[PATCH 01/24] Add the ability to lock down access to the running kernel image

Jordan Glover Golden_Miller83 at protonmail.ch
Wed Apr 11 21:05:04 UTC 2018


On April 11, 2018 8:09 PM, Linus Torvalds <torvalds at linux-foundation.org> wrote:

> On Wed, Apr 11, 2018 at 9:24 AM, David Howells dhowells at redhat.com wrote:
> 
> > Provide a single call to allow kernel code to determine whether the system
> > 
> > should be locked down, thereby disallowing various accesses that might
> > 
> > allow the running kernel image to be changed, including:
> > 
> > -   /dev/mem and similar
> > -   Loading of unauthorised modules
> > -   Fiddling with MSR registers
> > -   Suspend to disk managed by the kernel
> > -   Use of device DMA
> 
> So what I stlll absolutely detest about this series is that I think
> 
> many of these things should simply be done as separate config options.
> 
> For example, if the distro is sure that it doesn't need /dev/mem, then
> 
> why the hell is this tied to "lockdown" that then may have to be
> 
> disabled because other changes may not be acceptable (eg people may
> 
> need that device DMA, or whatever).

-- DATA ROWS --
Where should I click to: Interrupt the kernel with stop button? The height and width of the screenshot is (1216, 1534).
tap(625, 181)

* * *

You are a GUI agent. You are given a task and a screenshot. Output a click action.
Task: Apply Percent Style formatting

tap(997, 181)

-- EXERCISE REQUIREMENTS --
(1) Copy out the kernel lockdown mailing-list message in full, word for word.
(2) In the listing, take the lines from the one containing "You are a GUI" through the one containing "tap(997, 181)", both included, and change "Percent Style" to "Comma Style", keeping everything else the same. Return only those lines.

-- SOLUTIONS FOR EACH TASK --
(1)
[PATCH 01/24] Add the ability to lock down access to the running kernel image

Jordan Glover Golden_Miller83 at protonmail.ch
Wed Apr 11 21:05:04 UTC 2018


On April 11, 2018 8:09 PM, Linus Torvalds <torvalds at linux-foundation.org> wrote:

> On Wed, Apr 11, 2018 at 9:24 AM, David Howells dhowells at redhat.com wrote:
> 
> > Provide a single call to allow kernel code to determine whether the system
> > 
> > should be locked down, thereby disallowing various accesses that might
> > 
> > allow the running kernel image to be changed, including:
> > 
> > -   /dev/mem and similar
> > -   Loading of unauthorised modules
> > -   Fiddling with MSR registers
> > -   Suspend to disk managed by the kernel
> > -   Use of device DMA
> 
> So what I stlll absolutely detest about this series is that I think
> 
> many of these things should simply be done as separate config options.
> 
> For example, if the distro is sure that it doesn't need /dev/mem, then
> 
> why the hell is this tied to "lockdown" that then may have to be
> 
> disabled because other changes may not be acceptable (eg people may
> 
> need that device DMA, or whatever).

(2)
You are a GUI agent. You are given a task and a screenshot. Output a click action.
Task: Apply Comma Style formatting

tap(997, 181)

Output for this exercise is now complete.